After the FedEx shooting, the red flag law is still a topic of discussion for Hoosiers and it's still a work in progress in neighboring Kentucky.
The Kentucky State Senate filed the CARR Bill (Crisis Aversion and Rights Retention) with bipartisan support, but the session ended without a hearing on that bill.
According to WhitneyStrong.org, the CARR bill would create a legal path to temporary seizure of firearms from someone in a crisis situation that is neither permanent nor automatic. It would allow for transfer of firearms and ammunition to a responsible party outside of the household. It would also include a judicial review, and the biggest portion of the bill allows for individuals to get access to services they need to address their crisis and work to get back to a better place so they can become responsible gun owners again.
Even though this is still a work in progress in Kentucky, Whitney says it is important to focus on the progress. One thing she is very hopeful for is more research.
"It's very important that we put dollars into research so that we can come to the conclusions that are proven to actually reduce gun violence," says Austin.
She says a big victory was in 2019 when Congress voted to fund $25 million of research on gun violence. This after nearly two decades of no federal dollars going to this cause.
ABC News reported in December 2019 that the money would be split between the Centers for Disease Control and Prevention and the National Institutes of Health.

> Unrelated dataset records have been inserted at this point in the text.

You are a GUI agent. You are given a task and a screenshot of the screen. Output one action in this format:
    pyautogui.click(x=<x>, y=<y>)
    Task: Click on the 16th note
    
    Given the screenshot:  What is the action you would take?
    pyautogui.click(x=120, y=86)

"I was doing my happy dance and crying tears of joy when it happened, in 2019, Congress voted to fund research," says Austin.
For now, in addition to being an advocate for reducing gun violence in communities, Austin continues to work on her healing.
For the victim's families and survivors here in Indianapolis, she says she is truly sorry that they have to go through this. For her, some steps to healing include sharing her story, clinging to her faith, seeking therapy and focusing on making a positive change.